Let us see whether there is present in tins case some feature that demands a relaxation of the rule, or a yielding by it to some stronger equity. Strict foreclosure, where the mortgagee takes the property in full satisfaction of the mortgage debt, is in some respects analogous to foreclosure and sale under a deed of trust, as framed in this state, and as our law was when the sale in question occurred. In both cases the mortgagor’s equity of redemption is gone. 1 Jones on Mortgages, sec. 950 ; 2 Jones on Mortgages, sec. 1569, and cases cited.

In the former case, any subsequent conduct of the mortgagee recognizing the continued existence of the mortgage, or evidencing an intention not to hold the property as a full satisfaction of the debt—as, for example, proceeding to sue on the debt for an alleged balance—opens the door to the mortgagor to redeem.

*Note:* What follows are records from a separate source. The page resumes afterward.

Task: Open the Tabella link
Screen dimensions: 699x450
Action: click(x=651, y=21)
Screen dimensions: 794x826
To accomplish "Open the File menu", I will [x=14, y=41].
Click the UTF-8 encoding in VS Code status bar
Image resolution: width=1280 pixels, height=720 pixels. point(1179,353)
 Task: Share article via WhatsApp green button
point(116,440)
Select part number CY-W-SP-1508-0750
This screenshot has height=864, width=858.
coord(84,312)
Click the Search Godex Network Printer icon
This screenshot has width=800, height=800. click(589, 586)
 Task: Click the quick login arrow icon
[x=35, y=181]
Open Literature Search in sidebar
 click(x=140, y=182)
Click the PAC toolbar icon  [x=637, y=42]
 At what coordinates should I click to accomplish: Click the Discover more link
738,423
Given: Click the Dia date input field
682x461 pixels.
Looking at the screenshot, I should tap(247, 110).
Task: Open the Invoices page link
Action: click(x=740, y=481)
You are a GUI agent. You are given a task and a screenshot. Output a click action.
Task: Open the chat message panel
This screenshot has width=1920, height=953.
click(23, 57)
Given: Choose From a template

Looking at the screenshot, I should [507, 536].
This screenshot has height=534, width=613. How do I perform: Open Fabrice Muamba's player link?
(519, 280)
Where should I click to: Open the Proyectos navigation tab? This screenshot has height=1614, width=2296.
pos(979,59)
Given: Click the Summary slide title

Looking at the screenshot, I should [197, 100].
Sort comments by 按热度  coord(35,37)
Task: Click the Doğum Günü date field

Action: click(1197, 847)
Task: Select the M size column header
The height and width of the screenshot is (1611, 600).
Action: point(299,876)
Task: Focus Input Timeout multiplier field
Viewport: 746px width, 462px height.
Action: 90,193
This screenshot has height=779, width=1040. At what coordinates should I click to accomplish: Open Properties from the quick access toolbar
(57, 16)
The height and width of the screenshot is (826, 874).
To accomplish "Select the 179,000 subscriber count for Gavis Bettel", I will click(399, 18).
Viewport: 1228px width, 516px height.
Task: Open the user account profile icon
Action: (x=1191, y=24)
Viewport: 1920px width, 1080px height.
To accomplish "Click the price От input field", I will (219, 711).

When in the case at bar Barth, not content with the title he got at the first sale under the junior lien, elected to foreclose the first deed of trust, this was not a proceeding to [39]*39recover an alleged balance upon the second note, and hence the same principle just mentioned is not strictly applicable. But when a creditor having two deeds of trust of different priorities upon the same property for different debts, enforces first the junior and then the superior lien, he should be held in making the sale under the first deed of trust—in accordance with an analogous principle—to open up the mortgagor’s redemption, at least to the extent of giving to him a right to participate in the sale, and to a voice in its conduct.

This act of Barth in the subsequent enforcement of the senior lien was a recognition by him of the existence of the $5,000 note, and a distinct acknowledgment that Martin still had some title or interest in the property of value which it was desirable for him (Barth) to obtain. He held out to the public that a sale of the property was to be had, caused notice thereof to be advertised, and the trustee in opening the sale and in the reading of the advertisement publicly announced that the proceeding was for the purpose of selling Martin’s interest in the property in order to pay his note. Barth led bidders to believe that a bona fide sale was to be had, and Martin and Coler, acting upon the good faith of the announcement, were, among others, on hand to protect their interests.

There is no pretense that the note was, in fact, paid by Martin, or by any one for him. The fact is that Barth chose to cancel it for reasons satisfactory to himself, which are apparent when we come to consider the situation. This choice was first made known after the bids amounted to more than the sum due upon it.